Other leading names in Nutrition and Exercise


- Workout Village with Darren Ball- 2007 UKBFF UK heavyweight champion

- Mariusz Pudzianowski :: Guest posing, autograph session, strength demo, meet and greet, Q&A with Mariusz

- BPC- British Bench Press Championship

- Live MMA educational demonstration: sub grappling, stand up, pad work, wrestling and Thai boxing, kick boxing, etc.

- MMA tournaments

- Specific zones with matted areas, octagon, boxing ring, bag zones, etc

- Martial Arts Demos

*TIMES/DATES FOR THE STRONGMAN AND OTHER EVENTS STILL TO BE CONFIRMED*


----------



## anabolic lion (Aug 4, 2004)

might pop down .

some good guest posers


----------



## JAY-EL (Oct 20, 2008)

Is there any other classes ie First timers / Novices ?


----------



## Ex-SRD (Sep 9, 2008)

JAY-EL said:


> Is there any other classes ie First timers / Novices ?


No. This was originally considered, but it was felt as this is unlike any normal bodybuilding show it should be quite different.

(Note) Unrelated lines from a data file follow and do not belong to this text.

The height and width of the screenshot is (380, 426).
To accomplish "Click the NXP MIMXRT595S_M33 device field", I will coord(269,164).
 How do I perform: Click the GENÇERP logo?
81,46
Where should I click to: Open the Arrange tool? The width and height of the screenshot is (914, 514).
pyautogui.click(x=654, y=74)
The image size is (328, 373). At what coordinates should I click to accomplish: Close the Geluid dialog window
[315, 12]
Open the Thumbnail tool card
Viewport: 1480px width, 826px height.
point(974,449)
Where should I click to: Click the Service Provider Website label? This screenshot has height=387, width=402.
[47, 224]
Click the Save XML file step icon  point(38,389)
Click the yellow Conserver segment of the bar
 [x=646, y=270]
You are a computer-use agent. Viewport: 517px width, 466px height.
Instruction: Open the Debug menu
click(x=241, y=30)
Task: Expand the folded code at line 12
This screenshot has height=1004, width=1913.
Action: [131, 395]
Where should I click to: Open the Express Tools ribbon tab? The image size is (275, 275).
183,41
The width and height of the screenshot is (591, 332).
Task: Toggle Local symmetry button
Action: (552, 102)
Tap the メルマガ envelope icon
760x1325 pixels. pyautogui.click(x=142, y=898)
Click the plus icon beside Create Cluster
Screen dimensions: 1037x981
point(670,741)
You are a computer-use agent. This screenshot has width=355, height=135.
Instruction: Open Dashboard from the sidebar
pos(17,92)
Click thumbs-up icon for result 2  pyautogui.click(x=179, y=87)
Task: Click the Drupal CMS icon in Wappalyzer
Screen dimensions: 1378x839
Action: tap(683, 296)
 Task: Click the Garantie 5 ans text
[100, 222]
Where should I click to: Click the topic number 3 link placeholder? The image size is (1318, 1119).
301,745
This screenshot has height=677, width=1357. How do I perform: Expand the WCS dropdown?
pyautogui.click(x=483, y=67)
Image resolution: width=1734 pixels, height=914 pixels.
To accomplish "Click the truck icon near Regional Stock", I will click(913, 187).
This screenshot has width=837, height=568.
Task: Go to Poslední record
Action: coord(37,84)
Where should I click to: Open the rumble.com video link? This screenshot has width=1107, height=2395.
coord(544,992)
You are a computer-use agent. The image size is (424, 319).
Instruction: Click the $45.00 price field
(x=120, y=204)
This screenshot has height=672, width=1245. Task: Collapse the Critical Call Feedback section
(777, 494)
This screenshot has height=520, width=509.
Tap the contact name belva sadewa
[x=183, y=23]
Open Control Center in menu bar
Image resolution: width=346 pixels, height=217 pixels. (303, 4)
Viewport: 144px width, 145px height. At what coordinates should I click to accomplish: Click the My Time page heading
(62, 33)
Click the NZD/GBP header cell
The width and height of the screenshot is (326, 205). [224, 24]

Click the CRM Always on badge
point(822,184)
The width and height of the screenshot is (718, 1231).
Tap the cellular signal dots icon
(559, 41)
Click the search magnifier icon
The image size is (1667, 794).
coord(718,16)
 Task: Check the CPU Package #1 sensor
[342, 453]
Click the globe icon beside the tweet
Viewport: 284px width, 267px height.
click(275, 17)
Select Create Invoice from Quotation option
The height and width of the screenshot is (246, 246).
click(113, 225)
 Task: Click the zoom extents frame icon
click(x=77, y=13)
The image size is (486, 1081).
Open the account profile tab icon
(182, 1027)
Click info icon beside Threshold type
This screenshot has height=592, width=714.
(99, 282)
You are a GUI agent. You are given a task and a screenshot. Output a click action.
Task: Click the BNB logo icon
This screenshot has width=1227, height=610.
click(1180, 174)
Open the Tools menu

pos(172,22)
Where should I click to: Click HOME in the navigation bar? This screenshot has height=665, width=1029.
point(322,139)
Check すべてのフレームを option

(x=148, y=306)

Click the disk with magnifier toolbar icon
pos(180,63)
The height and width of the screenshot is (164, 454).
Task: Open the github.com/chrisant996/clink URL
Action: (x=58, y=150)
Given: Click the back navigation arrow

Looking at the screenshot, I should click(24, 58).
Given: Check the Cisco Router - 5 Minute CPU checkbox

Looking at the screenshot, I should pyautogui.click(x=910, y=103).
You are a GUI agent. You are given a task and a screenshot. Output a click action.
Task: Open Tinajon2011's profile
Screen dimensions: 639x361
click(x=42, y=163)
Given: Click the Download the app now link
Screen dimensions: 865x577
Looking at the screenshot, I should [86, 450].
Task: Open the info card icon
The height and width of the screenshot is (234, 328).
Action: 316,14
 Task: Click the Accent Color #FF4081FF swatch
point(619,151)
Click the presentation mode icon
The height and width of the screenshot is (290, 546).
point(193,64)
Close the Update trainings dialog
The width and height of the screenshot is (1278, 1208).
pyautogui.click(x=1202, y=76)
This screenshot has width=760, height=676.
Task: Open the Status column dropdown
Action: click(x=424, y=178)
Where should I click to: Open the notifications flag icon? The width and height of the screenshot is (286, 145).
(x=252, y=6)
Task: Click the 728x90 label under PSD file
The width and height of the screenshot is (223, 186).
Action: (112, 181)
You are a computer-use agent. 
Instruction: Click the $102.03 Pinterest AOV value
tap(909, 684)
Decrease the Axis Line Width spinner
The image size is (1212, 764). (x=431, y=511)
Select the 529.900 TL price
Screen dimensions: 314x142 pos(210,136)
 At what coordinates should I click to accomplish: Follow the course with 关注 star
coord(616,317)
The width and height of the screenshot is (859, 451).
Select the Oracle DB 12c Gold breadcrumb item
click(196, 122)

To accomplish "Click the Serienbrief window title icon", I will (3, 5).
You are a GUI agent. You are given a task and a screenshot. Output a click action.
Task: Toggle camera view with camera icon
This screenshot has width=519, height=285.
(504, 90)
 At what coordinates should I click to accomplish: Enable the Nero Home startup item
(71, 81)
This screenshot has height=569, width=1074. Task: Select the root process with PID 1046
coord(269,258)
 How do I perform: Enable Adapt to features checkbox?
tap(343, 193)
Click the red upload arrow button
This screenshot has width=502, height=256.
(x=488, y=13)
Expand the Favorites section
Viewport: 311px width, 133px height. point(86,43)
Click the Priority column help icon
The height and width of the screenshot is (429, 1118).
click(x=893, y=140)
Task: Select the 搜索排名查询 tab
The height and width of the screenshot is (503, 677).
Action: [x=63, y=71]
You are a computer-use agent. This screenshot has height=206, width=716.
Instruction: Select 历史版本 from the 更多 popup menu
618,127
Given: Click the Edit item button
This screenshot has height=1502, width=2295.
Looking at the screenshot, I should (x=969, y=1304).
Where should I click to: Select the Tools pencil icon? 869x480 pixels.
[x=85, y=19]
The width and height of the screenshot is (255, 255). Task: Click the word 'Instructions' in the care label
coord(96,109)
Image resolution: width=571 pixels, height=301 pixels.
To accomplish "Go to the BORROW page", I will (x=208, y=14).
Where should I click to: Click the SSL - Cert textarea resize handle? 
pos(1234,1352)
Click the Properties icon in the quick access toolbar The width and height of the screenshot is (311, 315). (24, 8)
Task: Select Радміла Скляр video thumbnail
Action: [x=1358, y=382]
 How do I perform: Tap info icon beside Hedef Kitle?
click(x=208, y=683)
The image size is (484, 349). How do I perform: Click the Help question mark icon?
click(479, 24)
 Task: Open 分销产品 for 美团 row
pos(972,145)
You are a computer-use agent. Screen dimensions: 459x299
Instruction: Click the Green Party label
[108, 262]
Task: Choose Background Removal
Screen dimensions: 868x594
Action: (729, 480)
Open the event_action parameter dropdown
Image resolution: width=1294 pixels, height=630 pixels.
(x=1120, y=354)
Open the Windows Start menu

Remember that is an Expo where bodybuilding is but one of many focuses


----------



## XJPX (Jan 10, 2009)

looks awesome, this is a must


----------



## pob80 (Jun 28, 2006)

if im in the country i'll go on the saturday then the sunday to the ukbff south east at hayes


----------



## Guest (Mar 2, 2009)

Looks fantastic, me and 2 mates are making a weekend of it and staying overnight and going out to eat and into town in the eve, cant wait should be a great weekend!


----------



## tiptoe (Jun 22, 2007)

gutted the shows on a saturday am working that saturday. gonna get down for the sunday instead.


----------



## Rebus (May 22, 2006)

Is there not a Super Heavy weight class? Was just thinking if someone won the o90kg class which class would they then enter in the finals? I assume that would depend on their weight realy...


----------



## JBC Nutrition (Sep 19, 2007)

Ex-SRD said:


> No. This was originally considered, but it was felt as this is unlike any normal bodybuilding show it should be quite different. Remember that is an Expo where bodybuilding is but one of many focuses


Looks like you have quite a lot going on at your stand. I have a stand too. whats your location, Would be good to come over and take a look at whats going on. :thumb:

Im looking forward to it. should be a very good weekend.


----------



## laurie g (Nov 28, 2008)

coool im going


----------



## tommy y (Apr 7, 2008)

is there no under 100kg class?????????????????????????????


----------



## Incredible Bulk (Sep 19, 2007)

i'll be there!!!!


----------



## SOUTHMAN (Sep 14, 2008)

yeah im going also, hoping to get a facebook pic with mariuz lol and loads of free samples!


----------



## GHS (Oct 6, 2008)

Does anybody know how much a weekend pass would be for this? Sounds like an amazing weekend...........

GHS


----------



## SOUTHMAN (Sep 14, 2008)

Im going to look very very small at this show lol!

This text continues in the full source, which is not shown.